Someone has kidnapped reason and logic and is holding them hostage, hopefully until the powers institute a playoff. Could there be a greater need for a 16-team playoff than this year, when even Mack Brown said a two-loss team could be crowned national champion?
Forget the madness of March. We're hip-deep in it. It's only a matter of time until Lee Corso picks the Florida-Georgia winner and puts on a Bucky Badger head. It's gotten that off-kilter.
"There are no upsets any more," Brown said.

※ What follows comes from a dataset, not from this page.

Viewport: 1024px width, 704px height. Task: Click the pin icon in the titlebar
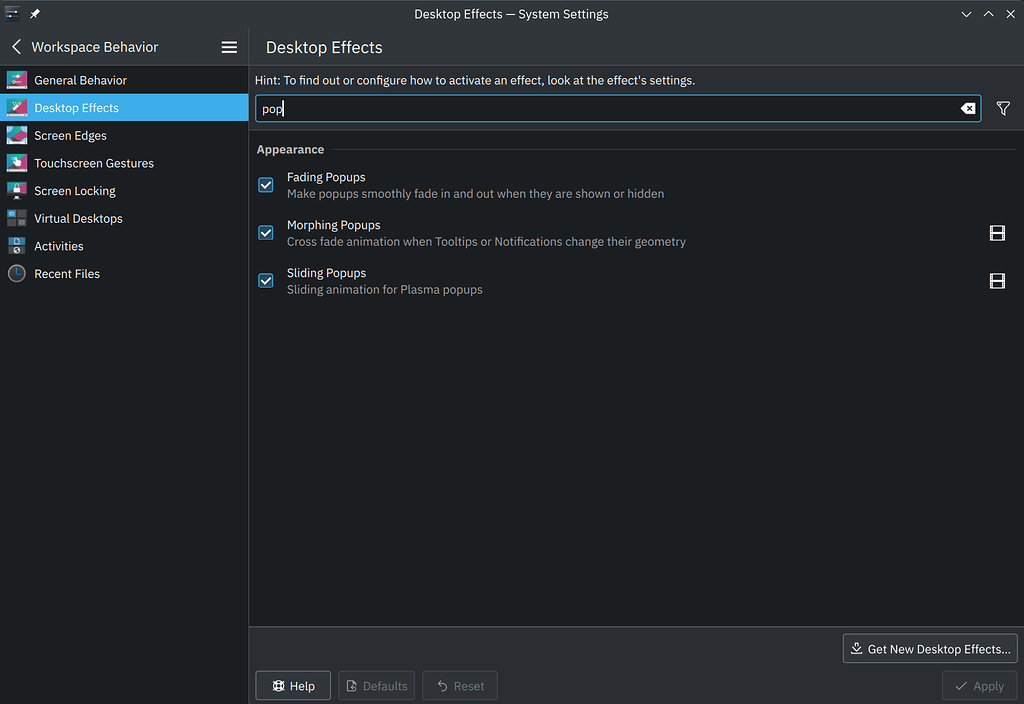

Can we have USC and golden boy Pete Carroll back? Will the grinch who stole Nebraska replace it before Ball State boots the Pinkshirts out of Lincoln and starts playing its home games in there? If Michigan doesn't return to form, Russell Crowe is going to get really ticked off and hit someone. Will the guilty party return the real Notre Dame before NBC reneges on its contract and starts televising South Florida's games every week? What's next: " 'ESPN College GameDay,' live from ... Chestnut Hill, Mass."?

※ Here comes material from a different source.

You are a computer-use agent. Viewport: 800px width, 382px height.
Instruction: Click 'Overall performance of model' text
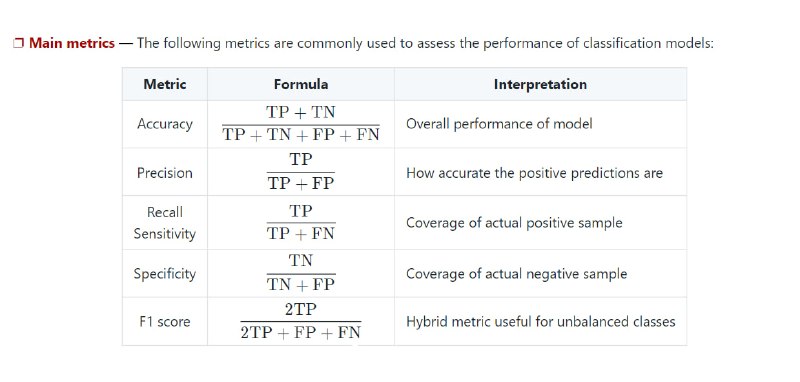tap(499, 124)

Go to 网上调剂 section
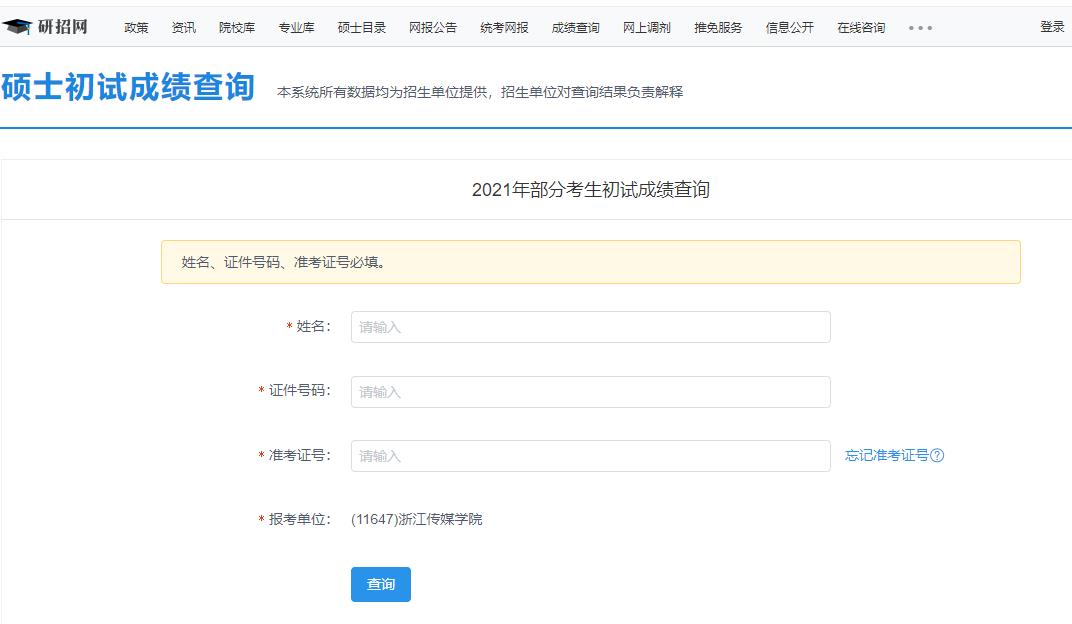pyautogui.click(x=647, y=28)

It's lunacy, I tell you. Unadulterated wackiness. Ten ranked teams have lost to unranked clubs. At this rate, Todd Reesing is certain to win the Heisman even though nobody outside the Big 12 has ever heard of him. Lou Holtz is going to start making sense. Sheer craziness.
And I'm here to tell it's great for college football. It's boffo for ratings, terrific for ad men, a godsend for ticket brokers.
Now, it's downright lethal for Texas and USC and Notre Dame and Penn State, but the little guys are dancing in the streets. There's not a goalpost safe from Palo Alto to Lexington.
"You look at the NFL, and any team can win any week," Texas defensive tackle Derek Lokey said. "You can't just roll your helmet out there, and the (opposing) team will back down in a corner. The Stanfords of the world, the Appalachian States. Usually we see two or three of those upsets a year. Now we see two or three a week."
Except what's an upset any more?
The playing field has been leveled for reasons beyond the oft-used excuse, the 85-scholarship limit per Division I-A team.
The flood of upsets are the result of the influx of spread offenses that reduce the number of offensive skill players needed; the early recruiting commitments by the marquee schools that overlook late bloomers in their senior seasons at high school; the massive television exposure for non-traditional teams that makes more schools appealing to recruits; the sliding scale for college entrance exams; and recruits' desire for instant playing time.
Brown said a team can be competitive immediately with an athletic quarterback, a few good receivers and running backs and a couple of good cornerbacks.
"Kids want to play," Longhorn defensive co-coordinator Duane Akina said. "The early commitments can work against you. (Smaller) schools don't need to waste their time (on blue-chippers), and they know whom to target. Other schools can be more thorough. And those kids have a sense of loyalty to those staffs."
Akina should know. The Desert Swarm defense at Arizona that he and fellow Longhorn assistant Larry Mac Duff coached had five starters they out-recruited junior colleges for. They stole Tedi Bruschi away from Colorado State and pried Brandon Sanders loose from Cal State Fullerton, and their best defensive lineman from the Scottsdale Community College Fighting Artichokes. Yeah, those Artichokes.
So, yes, there are good players everywhere in college football these days. And it's great for interest.
In fact, we've been so obsessed with and traumatized by this college football season there's a rumor floating around that the Colorado Rockies are going to make the World Series. Come on, we're not that gullible.